Quantitation of morphine, morphine-3-glucuronide, and morphine-6-glucuronide in plasma and cerebrospinal fluid using solid-phase extraction and high-performance liquid chromatography with electrochemical detection.

Abstract

An original, sensitive, and specific high-performance liquid chromatographic (HPLC) assay was developed for the quantitation of morphine and its two major metabolites, morphine-3-glucuronide (M3G) and morphine-6-glucuronide (M6G), in human plasma and cerebrospinal fluid (CSF) and in rat plasma, using hydromorphone as the internal standard. Solid-phase extraction was used to separate morphine and its glucuronide metabolites from plasma constituents. Extraction efficiencies of morphine, M3G, and M6G from human plasma samples (0.5 ml) were 84, 87, and 88%, respectively. Extraction efficiencies of morphine, M3G, and M6G did not differ significantly (p > 0.05) between human plasma and CSF or rat plasma. Morphine, M3G, M6G, and hydromorphone were separated on a 10 mu C8 Resolve radially compressed cartridge using a mobile phase comprising methanol:acetonitrile:phosphate buffer, (0.0125M pH 7.5; 10:10:80), in which 11 mg/L of cetyltrimethylammonium bromide (cetrimide) was dissolved.
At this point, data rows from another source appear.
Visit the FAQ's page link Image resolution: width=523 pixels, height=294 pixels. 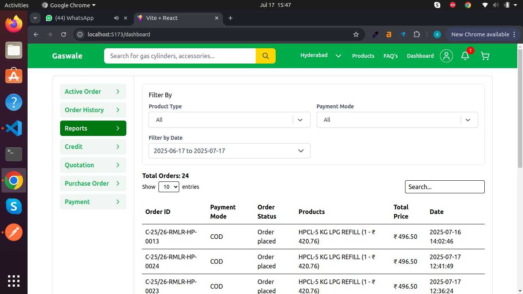coord(391,56)
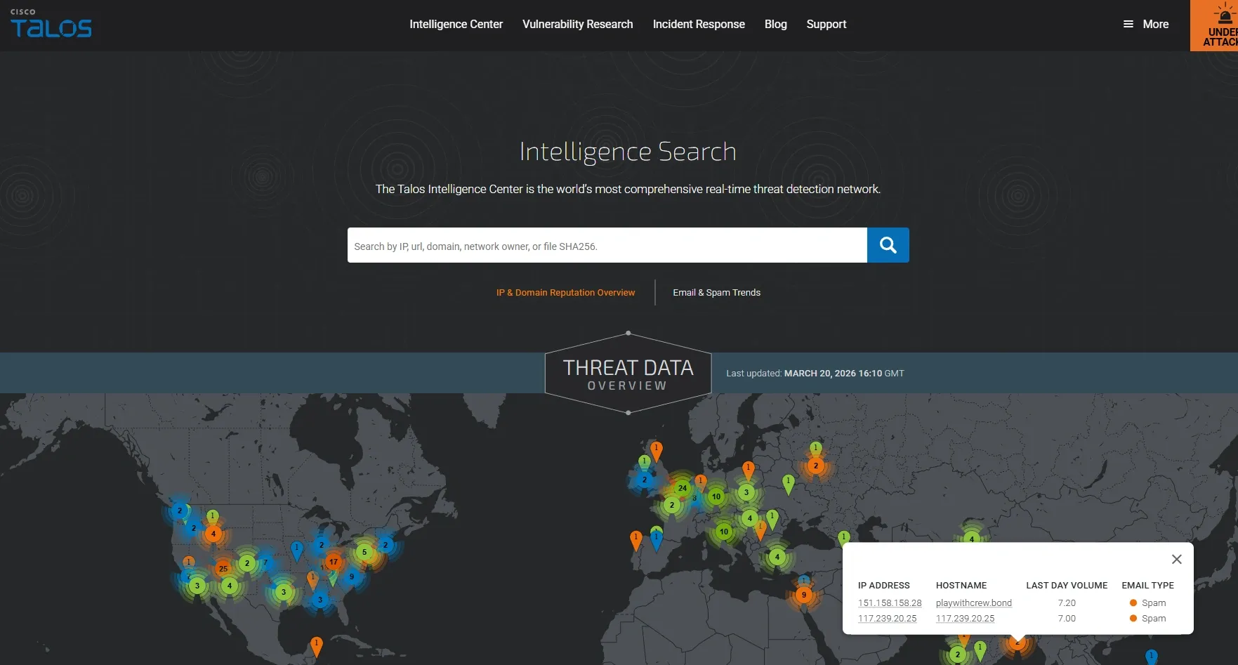Viewport: 1238px width, 665px height.
Task: Select the green cluster marker numbered 24
Action: (x=682, y=488)
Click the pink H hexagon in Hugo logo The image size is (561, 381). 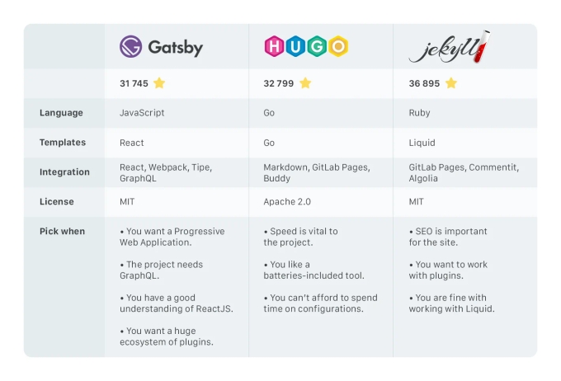pyautogui.click(x=275, y=46)
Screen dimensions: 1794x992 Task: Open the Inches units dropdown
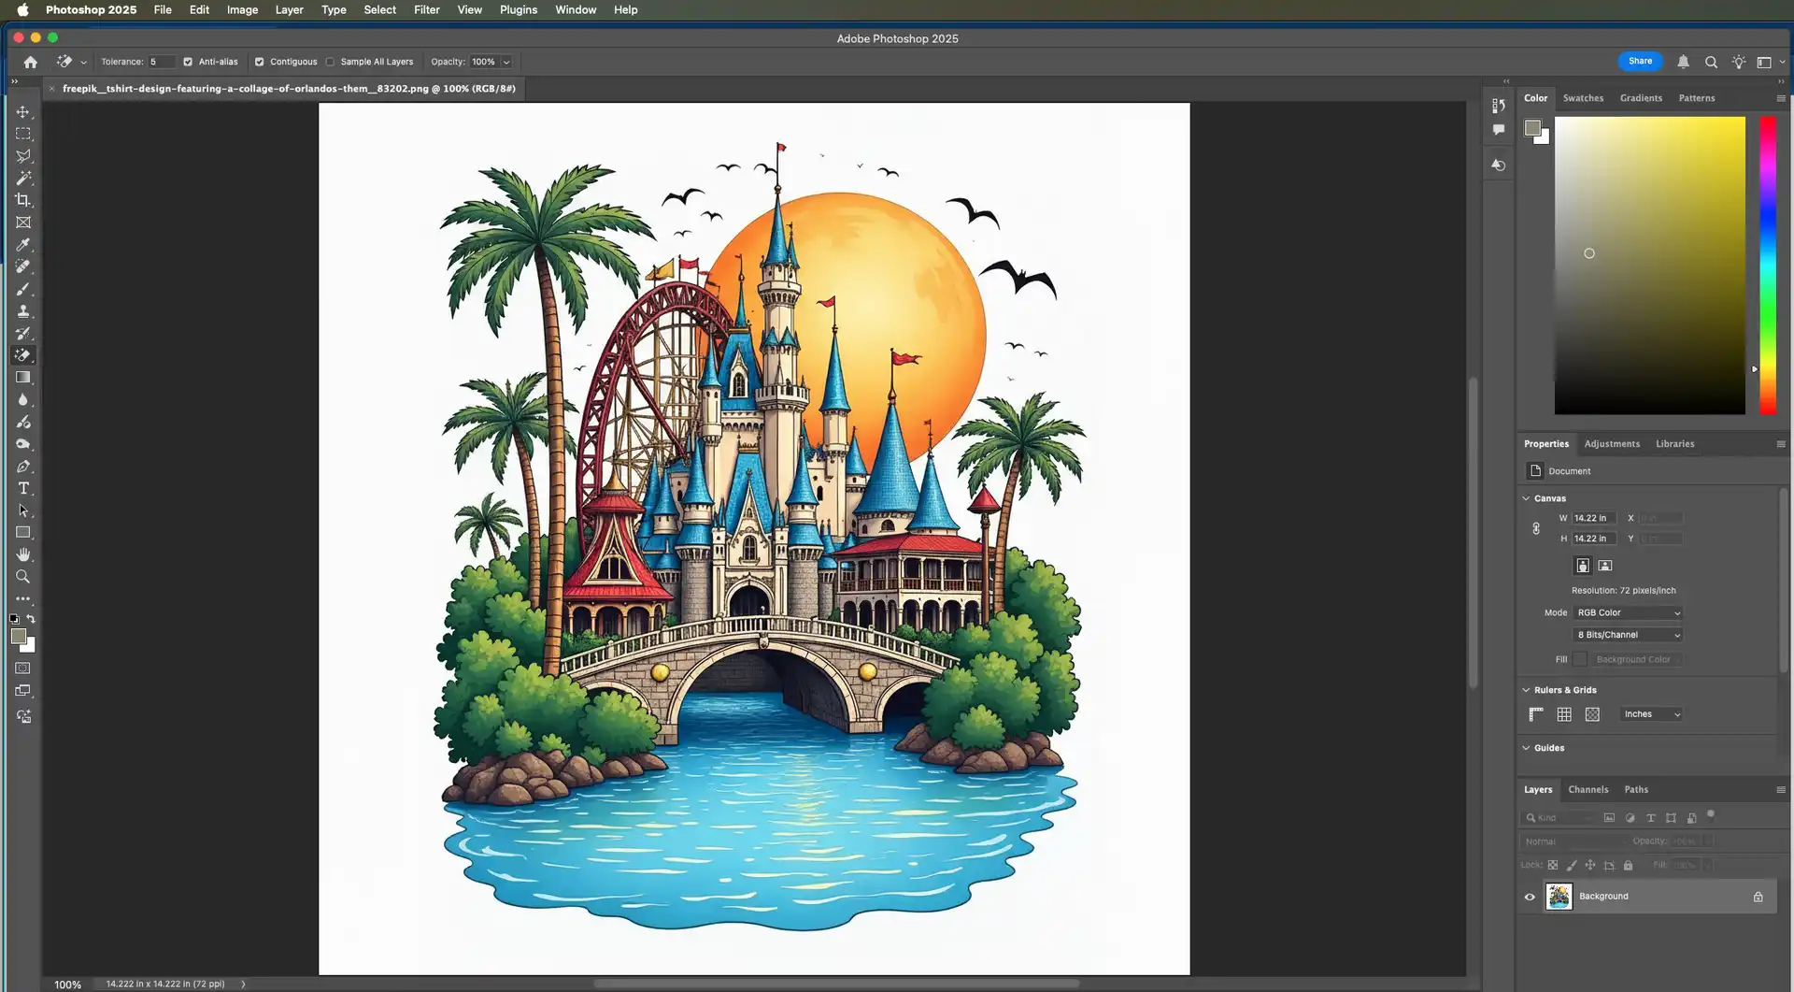[x=1651, y=714]
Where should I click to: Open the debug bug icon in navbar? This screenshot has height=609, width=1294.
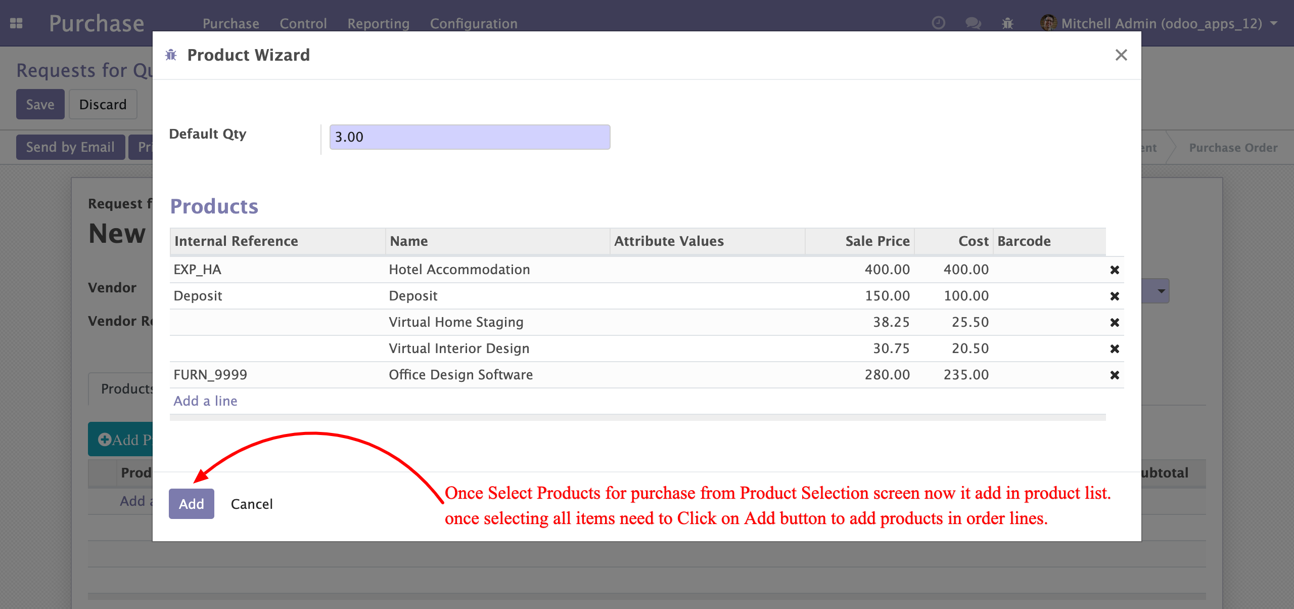tap(1007, 23)
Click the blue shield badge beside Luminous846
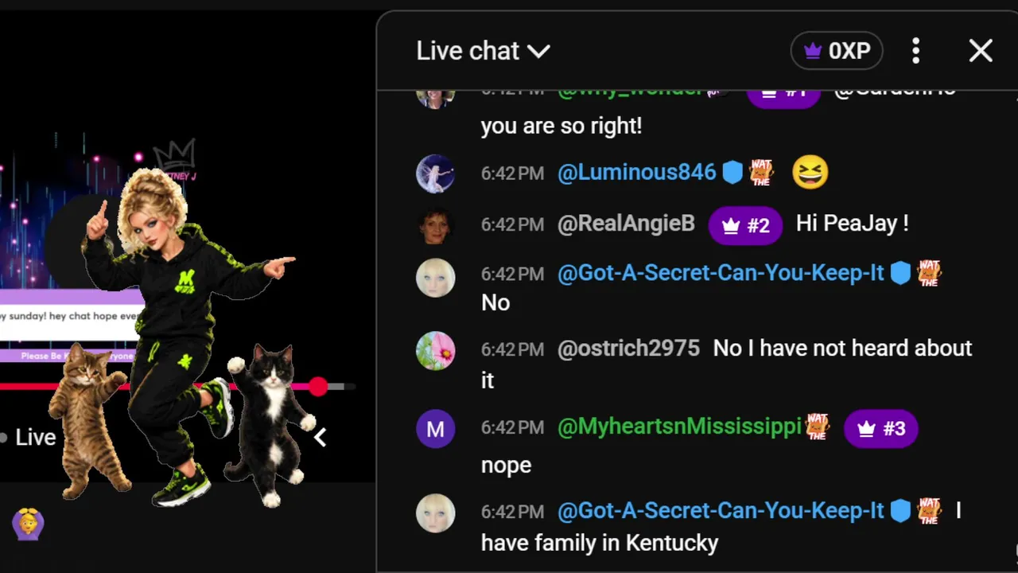Viewport: 1018px width, 573px height. coord(732,173)
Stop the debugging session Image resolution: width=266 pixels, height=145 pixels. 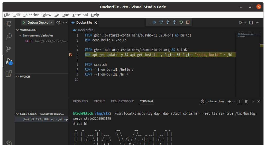[188, 22]
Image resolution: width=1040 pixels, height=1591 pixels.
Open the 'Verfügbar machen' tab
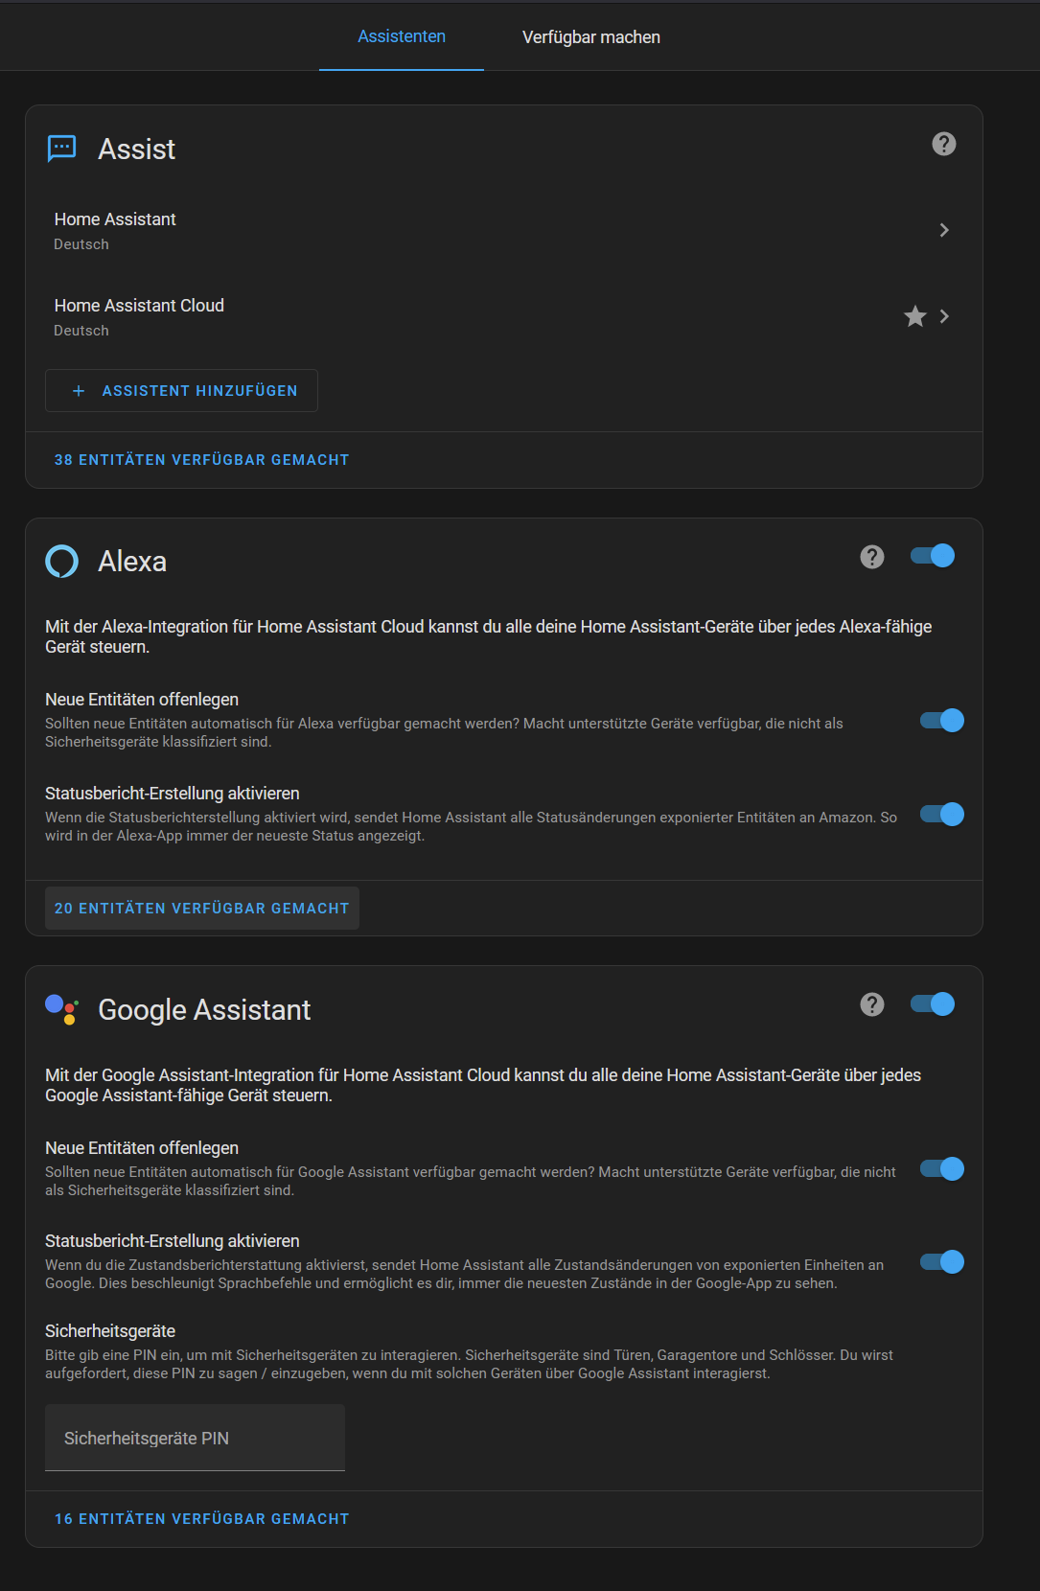click(x=591, y=37)
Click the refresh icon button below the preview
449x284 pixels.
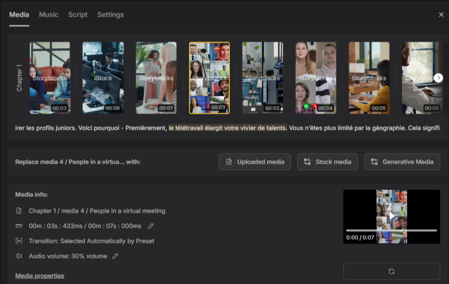click(x=392, y=271)
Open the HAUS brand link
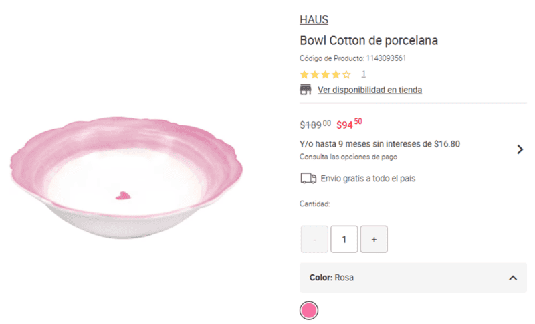 point(314,20)
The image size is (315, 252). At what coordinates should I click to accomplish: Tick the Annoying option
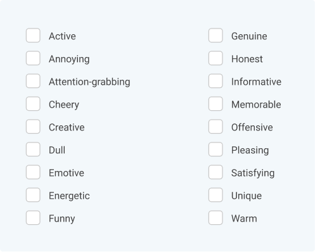click(x=33, y=58)
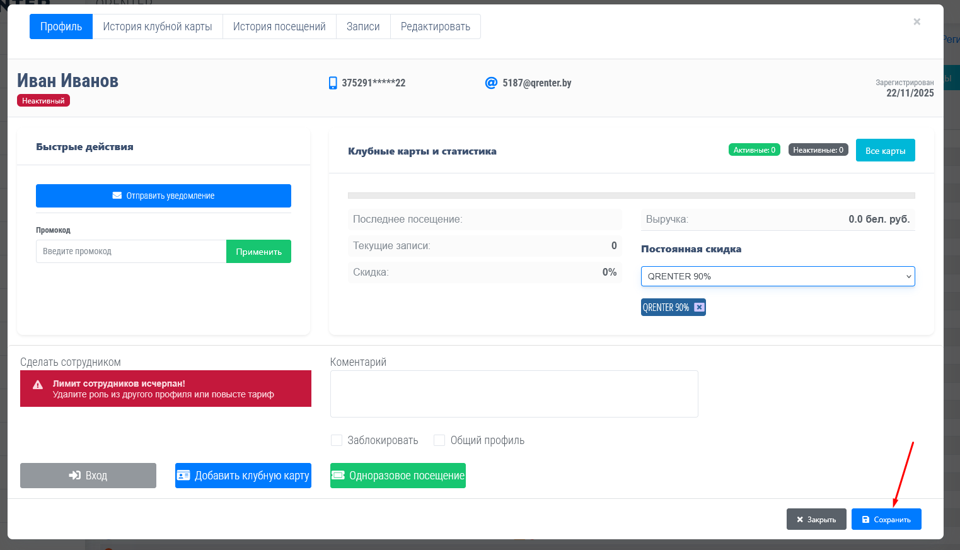Create a one-time visit ticket
Viewport: 960px width, 550px height.
pyautogui.click(x=398, y=476)
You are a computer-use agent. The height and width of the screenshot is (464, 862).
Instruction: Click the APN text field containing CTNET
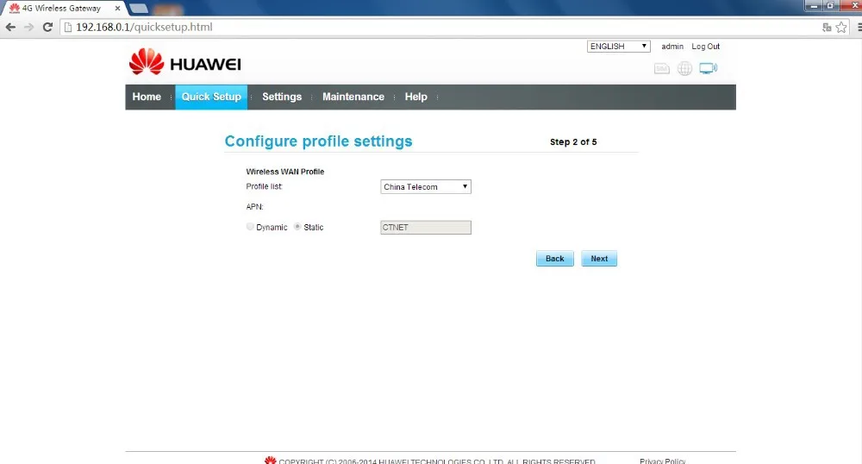coord(426,228)
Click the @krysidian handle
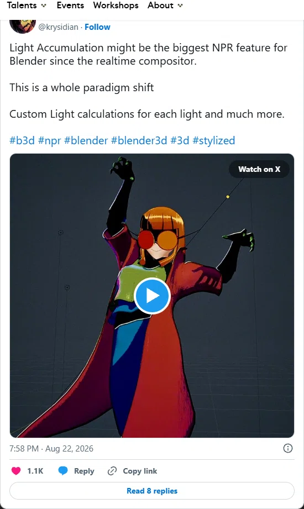 point(58,27)
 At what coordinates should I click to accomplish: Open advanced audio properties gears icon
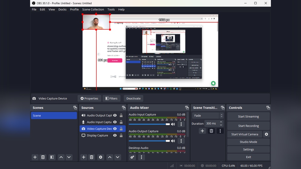[132, 157]
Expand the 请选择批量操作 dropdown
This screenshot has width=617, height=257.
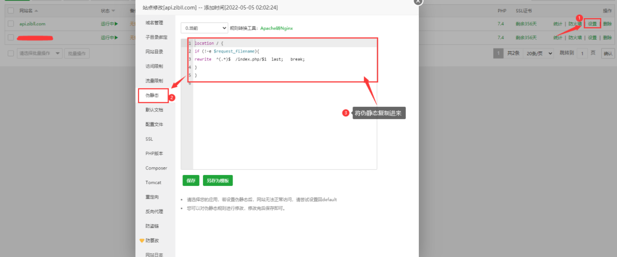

Quantitation was achieved using a single electrochemical detector at ambient temperature (23 degrees C). Standard curves were linear over the ranges 0.020-2.190, 0.027-2.709, and 0.027-0.542 microM for morphine, M3G, and M6G, respectively. Lower limits of detection for morphine, M3G, and M6G in human plasma and CSF samples (0.5 ml) were 0.020, 0.027, and 0.027 microM, respectively. Corresponding lower limits of detection in rat plasma (0.1 ml) were 0.102, 0.135, and 0.135 microM, respectively. Intraassay precision for low and high concentrations of morphine, M3G, and M6G were < 23 and < 8% respectively. Similarly, interassay accuracy for low and medium concentrations of morphine, M3G, and M6G were < 17% and were < 9% for high concentrations.